© 2020 Strange Loop
If you've ever worked on concurrent or parallel systems, race conditions have invariably plagued your existence. They are difficult to identify, debug, and nearly impossible to test repeatably. While race conditions intuitively seem bad, it turns out there are cases in which we can use them to our advantage! In this talk, we'll discuss a number of ways that race conditions -- and correctly detecting them -- are used in improving throughput and reducing latency in high-performance systems.
We begin this exploration with a brief discussion of the various types of locks, non-blocking algorithms, and the benefits thereof. We'll look at a naive test-and-set spinlock and show how introducing a race condition on reads significantly improves lock acquisition throughput. From here, we'll investigate non-blocking algorithms and how they incorporate detection of race events to ensure correct, deterministic, and bounded behavior by analyzing a durable, lock-free memory allocator written in C using the Concurrency Kit library.
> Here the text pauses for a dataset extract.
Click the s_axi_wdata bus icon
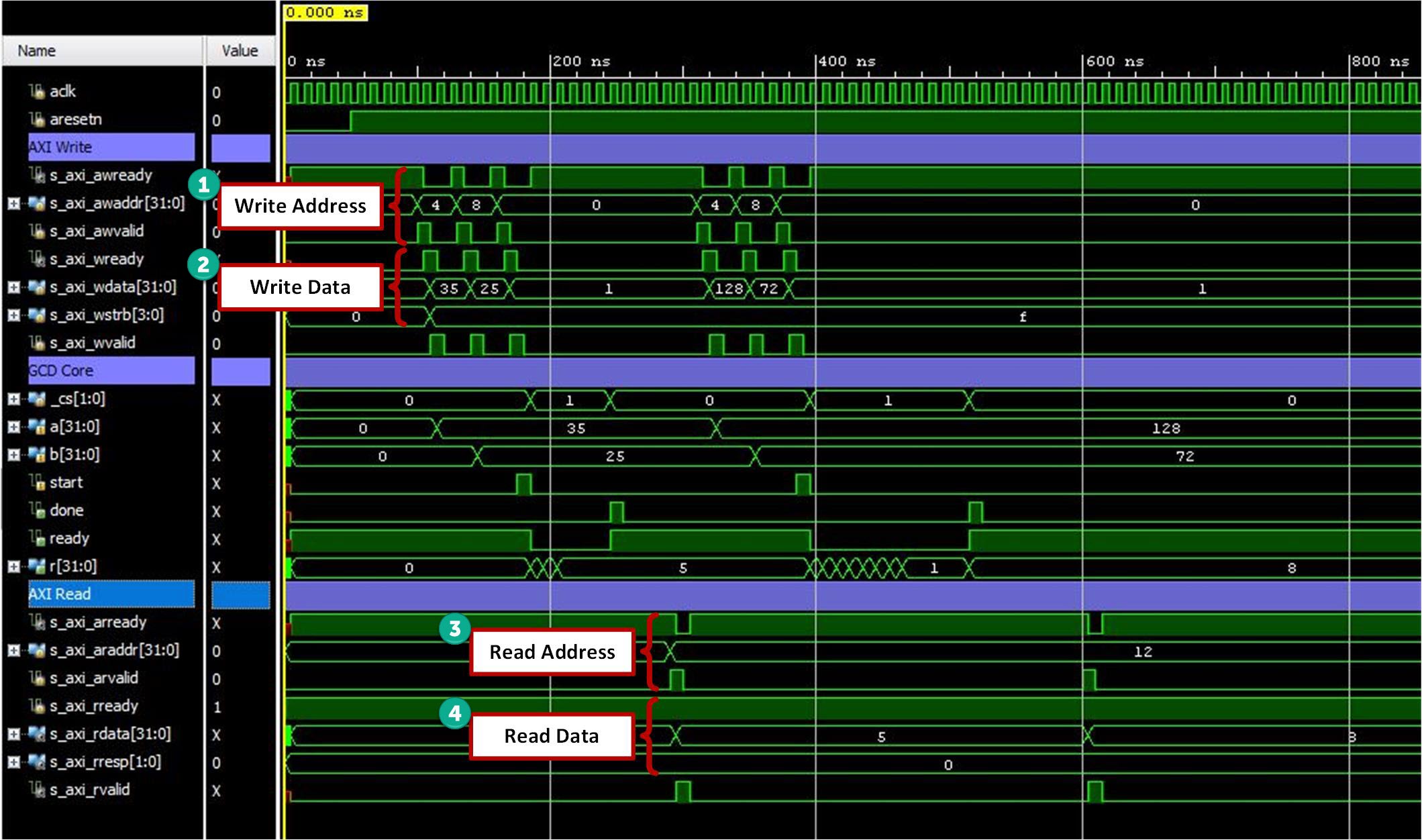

Devon H. O'Dell is a recovering competitive Guitar Hero and Rock Band addict, but still occasionally enjoys rhythm games and jamming on his ESP Ltd H7-2015. Today, he is a software engineer at Fastly, where he contributes primarily to the performance and debugging of low-level systems. Prior to Fastly, Devon was Lead Software Architect at Message Systems, and contributed heavily to the Momentum high-performance messaging platform. His experience over the last 15 years ranges from web applications to embedded systems firmware (and most areas in-between). His primary technical interests are developing and debugging high-performance, concurrent network systems software and related tools.